I would like to think most cyclists are responsible road users, but there is a few who do bend the laws and because we are virtually anonymous with no identity having a bike that's got an legal identity marker could make a few red light jumpers think twice.
Personally i think it's a good step forward considering that bikes nowadays can cost a small fortune and that there relatively easy to steal, and that there populatartiy had soared the last few years
On the other hand, is this the start of making bikes identifiable to which could lead them to be taxed in some way and force the humble cyclist to take out compulsory insurance in the future.
I'm firmly sitting on the wall with this


I think its a good thing.

Sadly, some cyclists are irresponsible but many more cyclists have been victim to theft of their bicycles. Either way it is a good thing.

As to tax, i don't think so. Tax on UK roads in most instances are linked to emissions so im really not worried about that for the foreseeable future.

Insurance on the other hand.... I say give the motorists what they want. Claims against them would strongly outweigh the occasional scratched paint claim against cyclists and would likely increase premiums on motorists... A fact they seemingly want to omit...


Tights of Cydonia
South Glos
This would only work with a compulsory register to be administered by the DVLA or similar. And the road safety benefits would be negligible.

Those who want cyclists to be identifiable want them to wear hi vis vests with a big number on them !
Japan has had a bike registration for decades, although it is based on a traditional number plate.

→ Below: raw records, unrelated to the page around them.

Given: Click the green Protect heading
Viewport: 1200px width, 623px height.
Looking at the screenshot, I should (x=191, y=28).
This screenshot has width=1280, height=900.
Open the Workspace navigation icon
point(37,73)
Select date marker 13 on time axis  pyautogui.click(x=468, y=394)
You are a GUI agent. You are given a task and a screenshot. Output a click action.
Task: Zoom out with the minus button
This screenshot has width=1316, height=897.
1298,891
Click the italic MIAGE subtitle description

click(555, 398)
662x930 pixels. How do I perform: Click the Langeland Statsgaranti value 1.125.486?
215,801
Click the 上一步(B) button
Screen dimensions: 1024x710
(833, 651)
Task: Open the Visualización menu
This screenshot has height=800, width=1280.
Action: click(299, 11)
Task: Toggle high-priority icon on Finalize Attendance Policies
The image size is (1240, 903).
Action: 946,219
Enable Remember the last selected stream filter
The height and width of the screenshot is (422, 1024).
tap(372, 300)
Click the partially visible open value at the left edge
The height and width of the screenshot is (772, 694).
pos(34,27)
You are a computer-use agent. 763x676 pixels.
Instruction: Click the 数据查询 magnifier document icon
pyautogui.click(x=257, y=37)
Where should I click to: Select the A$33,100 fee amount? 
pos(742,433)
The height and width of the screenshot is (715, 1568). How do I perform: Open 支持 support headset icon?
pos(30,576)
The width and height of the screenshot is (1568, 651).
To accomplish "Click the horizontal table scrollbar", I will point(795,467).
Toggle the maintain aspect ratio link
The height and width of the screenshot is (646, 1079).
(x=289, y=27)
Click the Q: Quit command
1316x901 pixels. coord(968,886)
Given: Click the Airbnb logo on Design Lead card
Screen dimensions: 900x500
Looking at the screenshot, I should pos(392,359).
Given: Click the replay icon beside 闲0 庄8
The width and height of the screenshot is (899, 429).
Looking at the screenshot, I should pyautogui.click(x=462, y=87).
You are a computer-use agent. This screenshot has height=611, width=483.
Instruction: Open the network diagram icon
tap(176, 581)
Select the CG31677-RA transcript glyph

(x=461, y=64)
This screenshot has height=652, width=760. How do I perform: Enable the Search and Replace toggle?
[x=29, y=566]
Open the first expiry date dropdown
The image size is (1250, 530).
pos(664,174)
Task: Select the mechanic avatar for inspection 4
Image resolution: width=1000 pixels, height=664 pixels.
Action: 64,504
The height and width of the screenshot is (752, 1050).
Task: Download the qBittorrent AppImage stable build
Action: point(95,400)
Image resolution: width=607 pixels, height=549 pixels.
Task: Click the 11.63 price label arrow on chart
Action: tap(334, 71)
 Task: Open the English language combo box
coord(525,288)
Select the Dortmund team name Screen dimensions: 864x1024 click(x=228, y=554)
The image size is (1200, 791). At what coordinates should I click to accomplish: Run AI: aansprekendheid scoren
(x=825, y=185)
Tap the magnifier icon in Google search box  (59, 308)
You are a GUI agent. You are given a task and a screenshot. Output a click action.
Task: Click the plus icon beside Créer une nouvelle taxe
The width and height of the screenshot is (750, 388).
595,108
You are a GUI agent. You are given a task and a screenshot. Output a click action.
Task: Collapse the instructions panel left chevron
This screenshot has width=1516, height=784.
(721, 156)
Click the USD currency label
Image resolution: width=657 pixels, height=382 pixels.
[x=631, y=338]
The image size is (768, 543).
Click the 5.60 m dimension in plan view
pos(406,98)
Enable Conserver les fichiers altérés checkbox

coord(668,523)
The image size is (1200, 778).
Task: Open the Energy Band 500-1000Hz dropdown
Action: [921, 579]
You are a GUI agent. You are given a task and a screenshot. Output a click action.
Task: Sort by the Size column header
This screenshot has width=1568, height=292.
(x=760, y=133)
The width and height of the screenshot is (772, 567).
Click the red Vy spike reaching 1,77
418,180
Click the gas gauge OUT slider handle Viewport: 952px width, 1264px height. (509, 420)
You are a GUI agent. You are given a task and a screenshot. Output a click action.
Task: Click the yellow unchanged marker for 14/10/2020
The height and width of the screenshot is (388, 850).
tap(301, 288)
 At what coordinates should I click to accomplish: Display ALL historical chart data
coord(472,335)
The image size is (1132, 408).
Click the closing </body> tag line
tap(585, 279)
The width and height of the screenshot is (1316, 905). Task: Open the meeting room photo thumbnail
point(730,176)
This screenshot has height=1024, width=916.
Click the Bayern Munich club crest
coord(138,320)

Usually this is used by the police to return bikes to their owners after a drunk salaryman nicked it to ride home from the station.

Some E-bikes in Germany are officially "motorised" (I think it's about the power of the motor or the top speed) and have to have a numberplate, so do some E-Scooters.

I'm not sure a small barcode will help identify a red light jumper in the act.

I wonder how they are going to deal with tourists who occasionally ride across the border?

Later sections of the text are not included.